Evan Roberts was used by God as an instrument of spiritual awakening in the amazing Welsh Revival. Everywhere the young preacher went, the fire of the Holy Spirit fell. But after about a year of such incredibly fruitful ministry, Roberts withdrew, apparently from a nervous breakdown. He recovered but never seemed to be able to get his revival ministry on track again, and lived out his many remaining years, quietly, doing a little writing and no doubt fondly remembering those glory days. His flame had burned brightly but only briefly. Other ministers such as Billy Graham and John Wesley, enjoyed decade after decade of steady, fruitful, blessed ministry.

But whether God chooses to use us over decades or over months, whether He places us before tens of thousands or simply tens, our job is to present ourselves to Him for His good pleasure, beseeching Him to do with us, through us, and by us as much as He wisely can. If I choose to replace my current missions coffee mug with another larger, newer model, the old mug has no reason to complain. It has served its purpose admirably and must “retire” with grace and quiet submission.

The Bible says of King David: “For David, after he had served his own generation by the will of God, fell asleep…” (Acts 13:36). David had his day in the sun; he enjoyed great victories and blessings from God during his life. But he was never destined to live for hundreds of years. He served his generation, and then wisely had his son, Solomon, anointed king, and drew back quietly, knowing his season of leadership had come to an end.

To be an instrument in the hands of our God in proclaiming and advancing the gospel of Jesus Christ is an incredible honor.

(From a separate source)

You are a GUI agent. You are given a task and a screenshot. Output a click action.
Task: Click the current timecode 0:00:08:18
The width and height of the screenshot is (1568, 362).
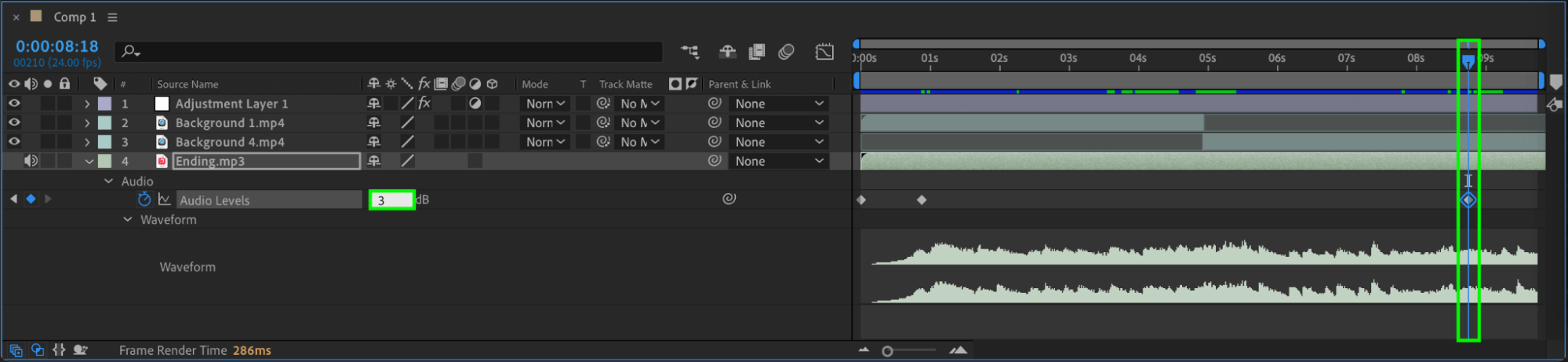pyautogui.click(x=56, y=46)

It is far superior to any political office, far more noble than the attainment of fame and celebrity, a million times more blessed than mere wealth. We are, in essence, the fish and the loaves which, when placed in the mighty hands of Jesus, can be used to feed and bless multitudes. But just how He will use us, when He will use us, how long He will use us, and the measure of His blessing on our service… these are all up to Him. He is the potter; we are the clay. Paul writes: “I beseech you therefore, brethren, by the mercies of God, that you present your bodies a living sacrifice, holy, acceptable to God, which is your reasonable service” (Romans 12:1). We are Jesus’ “coffee mug,” His “mission shoes,” His “mp3 player.” And we find tremendous satisfaction in knowing that He takes pleasure in using us for His purposes, and for the sake of His elect.